#### GIVEN TASK:
Could you continue the bulldozer description below, writing what comes after its final sentence?

FIG. 6 is a partially enlarged view of FIG. 5.
FIG. 7 is a chart representing an exemplary relation between speed
and threshold.
FIG. 8 is a chart representing an exemplary relation between angle
and open ratio.
FIG. 9 is a schematic diagram for explaining a method of
calculating a lift angle.
FIG. 10 is a flowchart for explaining actions of the blade control
system.
DETAILED DESCRIPTION OF THE PREFERRED EMBODIMENTS
Selected embodiments will now be explained with reference to the
drawings. It will be apparent to those skilled in the art from this
disclosure that the following descriptions of the embodiments are
provided for illustration only and not for the purpose of limiting
the invention as defined by the appended claims and their
equivalents.
With reference to attached figures, a bulldozer will be hereinafter
explained as an exemplary "construction machine". In the following
explanation, the terms "up", "down", "front", "rear", "right" and
"left" and their related terms should be understood as directions
seen from an operator seated on an operator's seat.
Overall Structure of Bulldozer 100
FIG. 1 is a side view of the entire structure of a bulldozer 100
according to an exemplary embodiment of the present invention.
The bulldozer 100 includes a vehicle body 10, a drive unit 20, a
lift frame 30, a blade 40, a lift cylinder 50, an angling cylinder
60, a tilt cylinder 70, a GPS receiver 80, an IMU (Inertial
Measurement Unit) 90, a pair of sprocket wheels 95 and a driving
torque sensor 95S. Further, the bulldozer 100 is embedded with a
blade control system 200. The structure and actions of the blade
control system 200 will be hereinafter described.
The vehicle body 10 includes a cab 11 and an engine compartment 12.
Although not illustrated in the figures, the cab 11 is equipped
with a seat and a variety of operating devices. The engine
compartment 12 is disposed forwards of the cab 11.
The drive unit 20 is formed by a pair of tracks (only the left-side
one is illustrated in FIG. 1), and the drive unit 20 is attached to
the bottom of the vehicle body 10. The bulldozer 100 is configured
to drive when the pair of tracks is rotated in conjunction with
driving of the pair of sprocket wheels 95.
The lift frame 30 is disposed inwards of the drive unit 20 in the
right-and-left direction of the bulldozer 100. The lift frame 30 is
attached to the vehicle body 10 while being up-and-down
directionally pivotable about an axis X arranged in parallel to the
right-and-left direction. The lift frame 30 supports the blade 40
through a ball-and-socket joint 31, a pitching support link 32 and
a bracing strut 33.
The blade 40 is disposed forwards of the vehicle body 10. The blade
40 is supported by the lift frame 30 through a universal coupling
41 coupled to the ball-and-socket joint 31 and a pitching coupling
42 coupled to the pitching support link 32. The blade 40 is
configured to be lifted up or down in conjunction with upward or
downward pivot of the lift frame 30. The blade 40 includes a
cutting edge 40P on the bottom end thereof. The cutting edge 40P is
shoved into the ground in grading or dozing.

#### DATA EXCERPT:
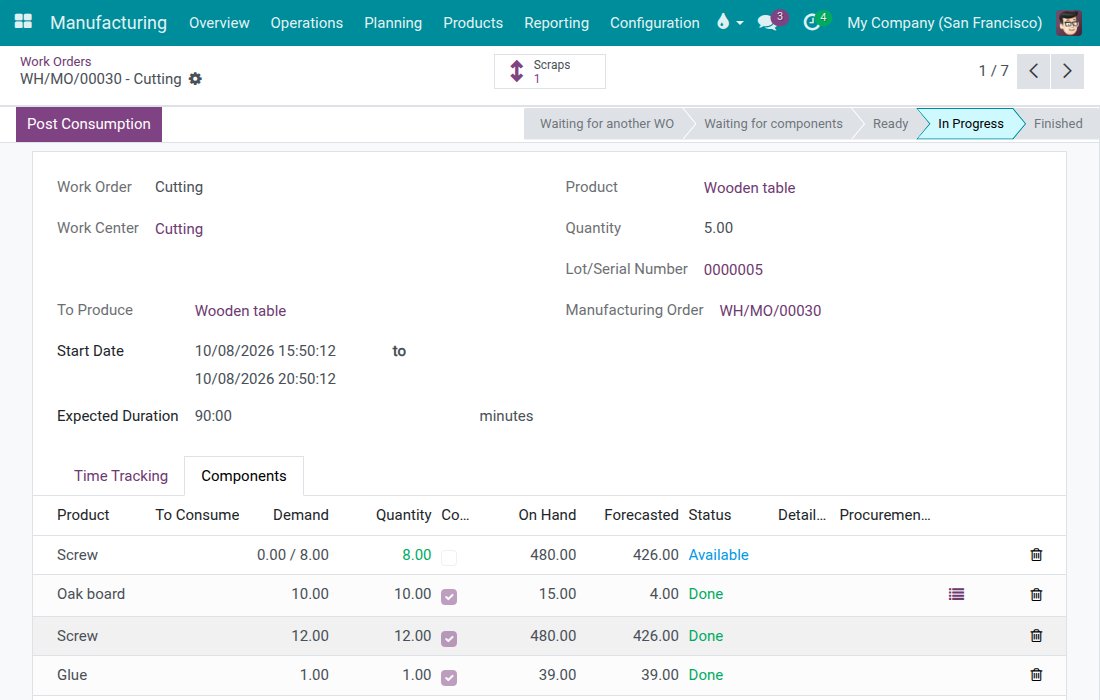Click the Post Consumption button
1100x700 pixels.
(89, 124)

#### TASK ANSWER:
The lift cylinder 50 is coupled to the vehicle body 10 and the lift
frame 30. In conjunction with extension or contraction of the lift
cylinder 50, the lift frame 30 is configured to pivot up and down
about the axis X.
The angling cylinder 60 is coupled to the lift frame 30 and the
blade 40. In conjunction with extension or contraction of the angle
cylinder 60, the blade 40 is configured to be tilted about an axis
Y passing through the rotary center of the universal coupling 41
and that of the pitching coupling 42.
The tilt cylinder 70 is coupled to the bracing strut 33 of the lift
frame 30 and the right upper end of the blade 40. In conjunction
with extension or contraction of the tilt cylinder 70, the blade 40
is configured to rotate about an axis Z connecting the
ball-and-socket joint 31 and the bottom end of the pitching support
link 32.
The GPS receiver 80 is disposed on the cab 11. The GPS receiver 80
is a GPS (Global Positioning System) antenna. The GPS receiver 80
is configured to receive GPS data indicating the installation
position thereof. The GPS receiver 80 is configured to transmit the
received GPS data to a blade controller 210 (see FIG. 3) to be
described.
The IMU 90 is configured to obtain vehicle body tilting angle data
indicating tilting angles of the vehicle body in the longitudinal
(front-and-rear) and transverse (right-and-left) directions. The
IMU 90 is configured to transmit the vehicle body tilting angle
data to the blade controller 210.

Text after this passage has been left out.